* **Your task**: Within the material below, locate the line with "Viewport: 481px width, 307px" and the line with "Task: Expand the hidden bookmarks chevron", then return those two lines and all lines between them, exactly as written.
··· Supplied entries
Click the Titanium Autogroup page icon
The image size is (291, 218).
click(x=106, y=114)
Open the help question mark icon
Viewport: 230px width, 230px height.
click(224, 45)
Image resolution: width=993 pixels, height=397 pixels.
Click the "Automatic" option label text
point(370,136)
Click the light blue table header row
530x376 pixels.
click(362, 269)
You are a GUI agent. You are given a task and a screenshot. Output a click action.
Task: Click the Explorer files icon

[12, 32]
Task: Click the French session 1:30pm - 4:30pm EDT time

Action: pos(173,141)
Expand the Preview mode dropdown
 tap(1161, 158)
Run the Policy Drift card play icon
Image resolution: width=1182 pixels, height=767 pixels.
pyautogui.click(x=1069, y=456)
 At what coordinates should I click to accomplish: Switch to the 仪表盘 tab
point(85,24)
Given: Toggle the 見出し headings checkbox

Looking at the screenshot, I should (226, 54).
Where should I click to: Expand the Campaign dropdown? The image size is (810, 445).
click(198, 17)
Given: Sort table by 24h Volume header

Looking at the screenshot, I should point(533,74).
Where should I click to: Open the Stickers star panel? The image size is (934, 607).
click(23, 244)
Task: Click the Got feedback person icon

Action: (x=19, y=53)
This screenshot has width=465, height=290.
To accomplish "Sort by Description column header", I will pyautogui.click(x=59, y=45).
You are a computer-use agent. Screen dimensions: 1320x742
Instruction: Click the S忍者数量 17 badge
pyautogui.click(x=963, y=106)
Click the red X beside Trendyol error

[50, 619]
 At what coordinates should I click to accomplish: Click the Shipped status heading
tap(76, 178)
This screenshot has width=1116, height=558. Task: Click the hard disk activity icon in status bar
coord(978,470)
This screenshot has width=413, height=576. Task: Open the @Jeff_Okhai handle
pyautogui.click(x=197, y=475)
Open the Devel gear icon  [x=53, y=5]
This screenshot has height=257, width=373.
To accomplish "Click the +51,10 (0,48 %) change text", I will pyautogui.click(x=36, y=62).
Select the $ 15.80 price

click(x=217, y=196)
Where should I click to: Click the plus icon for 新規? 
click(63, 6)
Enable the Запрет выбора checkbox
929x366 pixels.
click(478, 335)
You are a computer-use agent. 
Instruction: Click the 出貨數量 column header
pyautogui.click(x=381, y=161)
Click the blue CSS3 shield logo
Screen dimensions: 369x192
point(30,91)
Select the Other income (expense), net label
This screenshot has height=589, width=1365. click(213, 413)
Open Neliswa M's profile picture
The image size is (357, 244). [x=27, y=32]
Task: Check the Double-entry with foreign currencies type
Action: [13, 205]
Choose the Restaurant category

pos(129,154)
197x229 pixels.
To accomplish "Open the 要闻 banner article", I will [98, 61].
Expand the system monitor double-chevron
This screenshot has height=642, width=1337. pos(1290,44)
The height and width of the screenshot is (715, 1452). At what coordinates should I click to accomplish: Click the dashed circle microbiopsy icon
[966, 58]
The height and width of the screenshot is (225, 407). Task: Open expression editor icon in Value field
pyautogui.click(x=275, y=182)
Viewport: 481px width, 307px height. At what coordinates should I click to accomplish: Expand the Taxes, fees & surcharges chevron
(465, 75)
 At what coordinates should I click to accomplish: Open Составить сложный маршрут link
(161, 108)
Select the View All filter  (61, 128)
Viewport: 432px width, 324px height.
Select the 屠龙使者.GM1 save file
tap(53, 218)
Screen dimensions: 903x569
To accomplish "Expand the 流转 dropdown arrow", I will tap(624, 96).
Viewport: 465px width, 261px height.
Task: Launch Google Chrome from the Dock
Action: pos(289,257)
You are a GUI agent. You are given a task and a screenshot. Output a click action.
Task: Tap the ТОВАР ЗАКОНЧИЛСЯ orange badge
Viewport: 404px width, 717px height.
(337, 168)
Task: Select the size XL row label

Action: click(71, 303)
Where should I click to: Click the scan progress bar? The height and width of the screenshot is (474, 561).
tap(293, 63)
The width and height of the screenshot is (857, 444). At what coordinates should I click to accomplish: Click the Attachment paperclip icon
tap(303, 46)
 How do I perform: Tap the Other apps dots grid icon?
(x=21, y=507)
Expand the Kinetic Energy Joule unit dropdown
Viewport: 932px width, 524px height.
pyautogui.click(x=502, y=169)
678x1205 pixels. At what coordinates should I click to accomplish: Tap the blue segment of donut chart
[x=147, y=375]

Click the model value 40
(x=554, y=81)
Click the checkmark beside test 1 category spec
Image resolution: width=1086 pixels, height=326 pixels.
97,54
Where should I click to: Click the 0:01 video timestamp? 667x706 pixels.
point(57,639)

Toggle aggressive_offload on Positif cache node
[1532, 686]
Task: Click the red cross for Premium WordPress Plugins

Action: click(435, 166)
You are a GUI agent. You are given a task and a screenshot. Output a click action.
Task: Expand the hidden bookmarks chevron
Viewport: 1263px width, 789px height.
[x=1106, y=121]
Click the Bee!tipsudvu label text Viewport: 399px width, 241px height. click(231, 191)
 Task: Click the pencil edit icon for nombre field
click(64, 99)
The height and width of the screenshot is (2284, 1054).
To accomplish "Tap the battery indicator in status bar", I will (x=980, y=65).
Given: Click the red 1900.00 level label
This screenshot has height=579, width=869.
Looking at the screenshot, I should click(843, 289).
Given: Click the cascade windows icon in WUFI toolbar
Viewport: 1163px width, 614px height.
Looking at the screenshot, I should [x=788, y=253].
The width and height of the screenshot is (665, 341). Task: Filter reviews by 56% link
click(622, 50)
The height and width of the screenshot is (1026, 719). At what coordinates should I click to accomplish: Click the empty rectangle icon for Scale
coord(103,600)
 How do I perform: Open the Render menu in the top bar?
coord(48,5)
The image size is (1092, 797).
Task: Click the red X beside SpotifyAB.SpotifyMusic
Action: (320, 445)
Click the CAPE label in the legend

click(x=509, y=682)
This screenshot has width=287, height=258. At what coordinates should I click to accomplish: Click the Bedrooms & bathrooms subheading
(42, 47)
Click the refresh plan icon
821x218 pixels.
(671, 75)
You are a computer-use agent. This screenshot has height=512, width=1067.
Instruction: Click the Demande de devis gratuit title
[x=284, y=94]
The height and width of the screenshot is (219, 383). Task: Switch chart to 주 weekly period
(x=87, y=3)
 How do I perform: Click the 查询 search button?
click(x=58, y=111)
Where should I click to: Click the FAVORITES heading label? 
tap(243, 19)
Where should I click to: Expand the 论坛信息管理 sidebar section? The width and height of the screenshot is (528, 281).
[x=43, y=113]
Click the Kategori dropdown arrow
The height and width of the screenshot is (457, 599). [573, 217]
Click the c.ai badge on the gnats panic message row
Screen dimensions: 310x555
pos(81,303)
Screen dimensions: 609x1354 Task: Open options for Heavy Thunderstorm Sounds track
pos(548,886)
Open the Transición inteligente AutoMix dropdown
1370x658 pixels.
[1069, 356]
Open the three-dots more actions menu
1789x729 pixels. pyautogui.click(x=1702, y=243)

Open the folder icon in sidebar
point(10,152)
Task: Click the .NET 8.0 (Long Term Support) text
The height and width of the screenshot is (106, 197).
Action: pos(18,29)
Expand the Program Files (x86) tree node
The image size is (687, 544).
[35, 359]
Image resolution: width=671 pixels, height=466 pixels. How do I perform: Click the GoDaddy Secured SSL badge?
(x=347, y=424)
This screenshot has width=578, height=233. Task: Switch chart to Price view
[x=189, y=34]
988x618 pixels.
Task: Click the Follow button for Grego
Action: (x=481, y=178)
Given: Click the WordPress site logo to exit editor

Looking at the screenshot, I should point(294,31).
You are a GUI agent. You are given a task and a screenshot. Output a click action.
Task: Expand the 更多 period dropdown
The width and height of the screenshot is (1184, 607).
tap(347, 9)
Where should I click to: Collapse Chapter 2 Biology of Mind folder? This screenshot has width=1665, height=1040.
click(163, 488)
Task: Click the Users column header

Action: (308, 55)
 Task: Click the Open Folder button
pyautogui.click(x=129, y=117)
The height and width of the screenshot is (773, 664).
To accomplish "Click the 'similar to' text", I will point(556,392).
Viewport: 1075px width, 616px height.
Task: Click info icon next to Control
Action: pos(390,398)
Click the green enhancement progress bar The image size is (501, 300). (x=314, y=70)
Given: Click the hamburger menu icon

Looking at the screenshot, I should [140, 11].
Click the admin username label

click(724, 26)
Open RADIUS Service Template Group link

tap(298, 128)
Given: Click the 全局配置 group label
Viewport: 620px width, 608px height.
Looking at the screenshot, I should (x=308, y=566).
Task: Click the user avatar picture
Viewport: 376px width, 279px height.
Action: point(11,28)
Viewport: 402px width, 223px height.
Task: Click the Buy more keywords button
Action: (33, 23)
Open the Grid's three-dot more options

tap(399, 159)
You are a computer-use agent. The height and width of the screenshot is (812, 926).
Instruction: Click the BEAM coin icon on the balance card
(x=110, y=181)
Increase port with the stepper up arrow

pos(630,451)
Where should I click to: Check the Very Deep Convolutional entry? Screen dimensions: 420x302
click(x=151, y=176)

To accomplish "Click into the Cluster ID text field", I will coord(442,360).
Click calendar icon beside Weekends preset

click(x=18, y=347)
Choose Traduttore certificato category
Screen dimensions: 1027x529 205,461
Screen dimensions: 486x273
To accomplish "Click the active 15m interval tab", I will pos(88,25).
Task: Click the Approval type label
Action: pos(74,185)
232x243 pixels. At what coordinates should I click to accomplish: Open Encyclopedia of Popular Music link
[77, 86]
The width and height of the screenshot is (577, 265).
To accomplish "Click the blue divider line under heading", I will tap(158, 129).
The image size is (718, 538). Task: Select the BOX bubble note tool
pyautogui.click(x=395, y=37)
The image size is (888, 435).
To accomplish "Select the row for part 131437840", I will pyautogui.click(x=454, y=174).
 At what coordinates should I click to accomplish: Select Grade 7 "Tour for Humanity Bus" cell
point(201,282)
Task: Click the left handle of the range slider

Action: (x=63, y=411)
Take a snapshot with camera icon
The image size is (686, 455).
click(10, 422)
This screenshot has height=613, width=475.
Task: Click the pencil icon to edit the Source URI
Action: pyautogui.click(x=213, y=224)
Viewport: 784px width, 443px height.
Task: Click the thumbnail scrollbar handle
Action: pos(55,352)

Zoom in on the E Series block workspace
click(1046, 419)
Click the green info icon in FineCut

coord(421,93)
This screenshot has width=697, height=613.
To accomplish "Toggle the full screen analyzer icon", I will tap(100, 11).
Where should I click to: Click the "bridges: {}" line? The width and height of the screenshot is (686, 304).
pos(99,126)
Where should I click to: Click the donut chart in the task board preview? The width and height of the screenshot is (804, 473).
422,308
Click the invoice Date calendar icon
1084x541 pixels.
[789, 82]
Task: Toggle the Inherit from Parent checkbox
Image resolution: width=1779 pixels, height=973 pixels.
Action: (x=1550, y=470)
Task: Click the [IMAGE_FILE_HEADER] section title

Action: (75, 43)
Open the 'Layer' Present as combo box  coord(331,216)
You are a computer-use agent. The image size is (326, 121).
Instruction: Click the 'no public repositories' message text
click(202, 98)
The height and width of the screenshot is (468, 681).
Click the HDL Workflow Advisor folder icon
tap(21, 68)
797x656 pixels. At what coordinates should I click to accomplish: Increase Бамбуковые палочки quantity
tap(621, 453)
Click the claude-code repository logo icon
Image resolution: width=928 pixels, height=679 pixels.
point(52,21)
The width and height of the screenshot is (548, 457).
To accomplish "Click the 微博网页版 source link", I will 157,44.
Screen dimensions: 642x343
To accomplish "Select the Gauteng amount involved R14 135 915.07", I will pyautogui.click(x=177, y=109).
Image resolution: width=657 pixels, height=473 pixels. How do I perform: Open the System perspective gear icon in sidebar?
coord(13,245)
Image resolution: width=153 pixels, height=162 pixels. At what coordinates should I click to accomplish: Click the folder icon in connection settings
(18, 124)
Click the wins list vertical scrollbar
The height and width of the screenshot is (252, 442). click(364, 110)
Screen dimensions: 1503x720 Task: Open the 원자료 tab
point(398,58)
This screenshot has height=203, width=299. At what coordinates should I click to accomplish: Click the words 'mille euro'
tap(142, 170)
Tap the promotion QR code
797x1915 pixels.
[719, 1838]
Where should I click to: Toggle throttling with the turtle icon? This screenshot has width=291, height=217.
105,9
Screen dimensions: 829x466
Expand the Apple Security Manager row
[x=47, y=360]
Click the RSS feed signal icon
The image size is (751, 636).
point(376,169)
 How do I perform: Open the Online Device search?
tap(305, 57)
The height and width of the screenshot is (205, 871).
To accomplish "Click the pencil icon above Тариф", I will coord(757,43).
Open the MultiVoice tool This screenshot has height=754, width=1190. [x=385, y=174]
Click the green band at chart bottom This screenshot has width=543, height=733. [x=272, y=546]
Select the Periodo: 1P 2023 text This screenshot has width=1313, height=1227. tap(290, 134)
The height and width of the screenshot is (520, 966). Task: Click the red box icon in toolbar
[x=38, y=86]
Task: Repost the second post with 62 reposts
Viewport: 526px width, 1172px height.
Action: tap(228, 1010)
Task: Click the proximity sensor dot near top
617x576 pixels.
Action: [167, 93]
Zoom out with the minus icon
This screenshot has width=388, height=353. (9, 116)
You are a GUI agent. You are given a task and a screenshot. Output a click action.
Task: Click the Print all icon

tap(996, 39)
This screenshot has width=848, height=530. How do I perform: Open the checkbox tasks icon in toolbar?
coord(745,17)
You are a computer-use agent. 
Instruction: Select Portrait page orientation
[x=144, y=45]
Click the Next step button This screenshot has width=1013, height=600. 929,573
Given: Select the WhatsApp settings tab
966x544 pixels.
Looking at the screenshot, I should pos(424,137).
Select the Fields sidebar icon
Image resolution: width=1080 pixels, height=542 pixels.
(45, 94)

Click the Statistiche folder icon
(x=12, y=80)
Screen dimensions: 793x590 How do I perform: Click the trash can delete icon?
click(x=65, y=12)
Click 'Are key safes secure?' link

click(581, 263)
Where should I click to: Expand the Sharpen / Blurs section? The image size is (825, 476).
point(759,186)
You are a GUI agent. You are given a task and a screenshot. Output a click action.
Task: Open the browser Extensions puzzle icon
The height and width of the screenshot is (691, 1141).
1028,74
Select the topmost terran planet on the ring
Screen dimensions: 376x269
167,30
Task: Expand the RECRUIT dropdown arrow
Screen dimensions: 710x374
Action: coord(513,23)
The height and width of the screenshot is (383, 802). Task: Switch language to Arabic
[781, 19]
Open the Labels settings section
······
* **Solution to the exercise**:
Viewport: 481px width, 307px height. At what coordinates should I click to accomplish: Expand the Taxes, fees & surcharges chevron
(465, 75)
 At what coordinates should I click to accomplish: Open Составить сложный маршрут link
(161, 108)
Select the View All filter  (61, 128)
Viewport: 432px width, 324px height.
Select the 屠龙使者.GM1 save file
tap(53, 218)
Screen dimensions: 903x569
To accomplish "Expand the 流转 dropdown arrow", I will tap(624, 96).
Viewport: 465px width, 261px height.
Task: Launch Google Chrome from the Dock
Action: pos(289,257)
You are a GUI agent. You are given a task and a screenshot. Output a click action.
Task: Tap the ТОВАР ЗАКОНЧИЛСЯ orange badge
Viewport: 404px width, 717px height.
(337, 168)
Task: Select the size XL row label

Action: click(71, 303)
Where should I click to: Click the scan progress bar? The height and width of the screenshot is (474, 561).
tap(293, 63)
The width and height of the screenshot is (857, 444). At what coordinates should I click to accomplish: Click the Attachment paperclip icon
tap(303, 46)
 How do I perform: Tap the Other apps dots grid icon?
(x=21, y=507)
Expand the Kinetic Energy Joule unit dropdown
Viewport: 932px width, 524px height.
pyautogui.click(x=502, y=169)
678x1205 pixels. At what coordinates should I click to accomplish: Tap the blue segment of donut chart
[x=147, y=375]

Click the model value 40
(x=554, y=81)
Click the checkmark beside test 1 category spec
Image resolution: width=1086 pixels, height=326 pixels.
97,54
Where should I click to: Click the 0:01 video timestamp? 667x706 pixels.
point(57,639)

Toggle aggressive_offload on Positif cache node
[1532, 686]
Task: Click the red cross for Premium WordPress Plugins

Action: click(435, 166)
You are a GUI agent. You are given a task and a screenshot. Output a click action.
Task: Expand the hidden bookmarks chevron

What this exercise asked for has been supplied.